You see Dear Readers, that's why things like this make me angry. This fella or lady or group of one-armed-bible-bumping-gun-toting-michelle-bachman-masturbating-to-zealots doesn't like the American way of life. They/he/she/ze/zer like their life. In the country. With Stouffer's Stove Top stuffing come out of the oven when Ma gives me a kiss on my cheek after I just kilt a goat.
These people are offenders of the American way of life too. These people are the divisive assholes that make fun-loving Muslims extremist plane flyers. These people, with their cheap shoes and good bags, are the reason that the Parenthetical Revolution - stay tuned - must happen. These people are the reason that I want to rim the ass of every Latino in the Bronx on the big screen at Yankee Stadium while eating dim sum during a screening of The Bicycle Thief. Eat my shit, you mother fuckers.

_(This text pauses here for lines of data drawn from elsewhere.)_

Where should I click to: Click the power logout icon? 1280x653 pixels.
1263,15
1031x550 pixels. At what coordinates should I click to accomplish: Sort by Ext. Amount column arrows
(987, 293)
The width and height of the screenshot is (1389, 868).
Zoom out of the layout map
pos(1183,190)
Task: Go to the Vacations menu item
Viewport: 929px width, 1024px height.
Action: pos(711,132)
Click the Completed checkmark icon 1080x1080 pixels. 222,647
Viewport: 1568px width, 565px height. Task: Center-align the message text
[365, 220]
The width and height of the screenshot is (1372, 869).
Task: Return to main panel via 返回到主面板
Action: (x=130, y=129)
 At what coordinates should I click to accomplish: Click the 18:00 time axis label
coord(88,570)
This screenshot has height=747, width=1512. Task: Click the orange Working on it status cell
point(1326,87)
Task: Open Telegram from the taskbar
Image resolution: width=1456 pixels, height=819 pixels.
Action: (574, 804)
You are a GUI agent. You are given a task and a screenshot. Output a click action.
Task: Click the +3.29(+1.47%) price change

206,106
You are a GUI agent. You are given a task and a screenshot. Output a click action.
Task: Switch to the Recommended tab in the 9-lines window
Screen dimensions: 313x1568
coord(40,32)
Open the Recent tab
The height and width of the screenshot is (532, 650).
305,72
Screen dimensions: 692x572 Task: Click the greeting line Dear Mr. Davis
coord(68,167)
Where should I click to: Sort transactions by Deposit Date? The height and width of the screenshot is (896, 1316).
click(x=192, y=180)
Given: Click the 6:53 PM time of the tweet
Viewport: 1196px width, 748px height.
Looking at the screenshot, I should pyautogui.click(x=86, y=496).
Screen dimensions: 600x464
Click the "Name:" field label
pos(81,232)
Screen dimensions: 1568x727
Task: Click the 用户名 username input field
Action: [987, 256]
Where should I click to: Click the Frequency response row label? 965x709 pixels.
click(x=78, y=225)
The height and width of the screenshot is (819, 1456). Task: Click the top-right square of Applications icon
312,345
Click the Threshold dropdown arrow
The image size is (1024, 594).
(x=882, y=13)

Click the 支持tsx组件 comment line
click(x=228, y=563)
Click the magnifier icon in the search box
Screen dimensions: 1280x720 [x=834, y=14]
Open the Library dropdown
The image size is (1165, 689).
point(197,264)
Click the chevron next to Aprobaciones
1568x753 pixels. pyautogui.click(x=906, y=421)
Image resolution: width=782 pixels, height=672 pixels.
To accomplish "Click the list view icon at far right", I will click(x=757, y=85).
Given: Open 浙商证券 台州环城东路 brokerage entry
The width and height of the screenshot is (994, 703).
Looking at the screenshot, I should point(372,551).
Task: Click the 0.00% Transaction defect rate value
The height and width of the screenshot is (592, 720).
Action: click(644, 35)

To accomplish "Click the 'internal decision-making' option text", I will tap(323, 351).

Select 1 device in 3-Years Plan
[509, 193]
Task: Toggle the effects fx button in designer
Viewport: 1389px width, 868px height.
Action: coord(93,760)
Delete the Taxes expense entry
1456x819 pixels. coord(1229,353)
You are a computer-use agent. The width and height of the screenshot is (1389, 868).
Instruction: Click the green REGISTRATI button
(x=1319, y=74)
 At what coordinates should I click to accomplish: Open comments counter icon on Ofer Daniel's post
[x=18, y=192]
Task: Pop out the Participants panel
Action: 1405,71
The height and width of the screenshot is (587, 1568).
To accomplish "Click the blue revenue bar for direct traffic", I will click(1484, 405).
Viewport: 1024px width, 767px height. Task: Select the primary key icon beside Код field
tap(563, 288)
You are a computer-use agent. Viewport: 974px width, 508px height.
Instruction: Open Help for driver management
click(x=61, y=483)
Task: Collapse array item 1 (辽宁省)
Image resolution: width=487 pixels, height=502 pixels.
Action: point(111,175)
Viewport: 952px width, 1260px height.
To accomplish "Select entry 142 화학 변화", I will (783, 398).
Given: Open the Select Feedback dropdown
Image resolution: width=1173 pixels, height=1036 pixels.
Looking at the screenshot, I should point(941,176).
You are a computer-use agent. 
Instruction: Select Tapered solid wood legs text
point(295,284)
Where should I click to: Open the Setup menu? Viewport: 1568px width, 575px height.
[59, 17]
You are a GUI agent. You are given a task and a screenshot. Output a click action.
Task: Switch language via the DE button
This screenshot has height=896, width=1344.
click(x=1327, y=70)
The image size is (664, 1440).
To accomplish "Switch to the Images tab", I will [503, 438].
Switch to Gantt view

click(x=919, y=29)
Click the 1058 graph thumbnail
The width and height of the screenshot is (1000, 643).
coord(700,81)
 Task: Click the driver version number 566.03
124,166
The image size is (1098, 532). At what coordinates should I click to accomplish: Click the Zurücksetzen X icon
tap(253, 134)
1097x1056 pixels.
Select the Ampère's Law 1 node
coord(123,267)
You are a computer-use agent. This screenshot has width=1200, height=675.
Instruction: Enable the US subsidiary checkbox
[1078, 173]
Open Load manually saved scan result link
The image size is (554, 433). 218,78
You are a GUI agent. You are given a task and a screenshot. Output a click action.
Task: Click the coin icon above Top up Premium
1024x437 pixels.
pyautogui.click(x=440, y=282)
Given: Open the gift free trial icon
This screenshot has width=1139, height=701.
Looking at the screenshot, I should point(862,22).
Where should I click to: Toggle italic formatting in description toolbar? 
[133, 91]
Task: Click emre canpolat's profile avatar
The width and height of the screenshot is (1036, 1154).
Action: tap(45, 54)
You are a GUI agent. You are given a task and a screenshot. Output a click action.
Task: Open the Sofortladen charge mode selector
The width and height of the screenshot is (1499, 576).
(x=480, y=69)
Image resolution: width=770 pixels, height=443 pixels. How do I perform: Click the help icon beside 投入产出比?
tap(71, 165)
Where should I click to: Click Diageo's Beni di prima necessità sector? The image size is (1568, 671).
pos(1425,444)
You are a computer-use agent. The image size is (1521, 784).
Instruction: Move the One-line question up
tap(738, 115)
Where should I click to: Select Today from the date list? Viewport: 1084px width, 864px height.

"Publisher Wayne Bell told American television that the book does not portray Muslims "in a negative light at all. That is incorrect. This is about 19 terrorist hijackers that came over here under the leadership of a devil worshiper, Osama bin Laden, to murder our people," Bell said. "He [Dawud Walid, executive director of CAIR] calls the book disgusting ... but he should call the people in the book, the 19 terrorists, Osama bin Laden, he should call him disgusting. This is history. It is absolutely factual."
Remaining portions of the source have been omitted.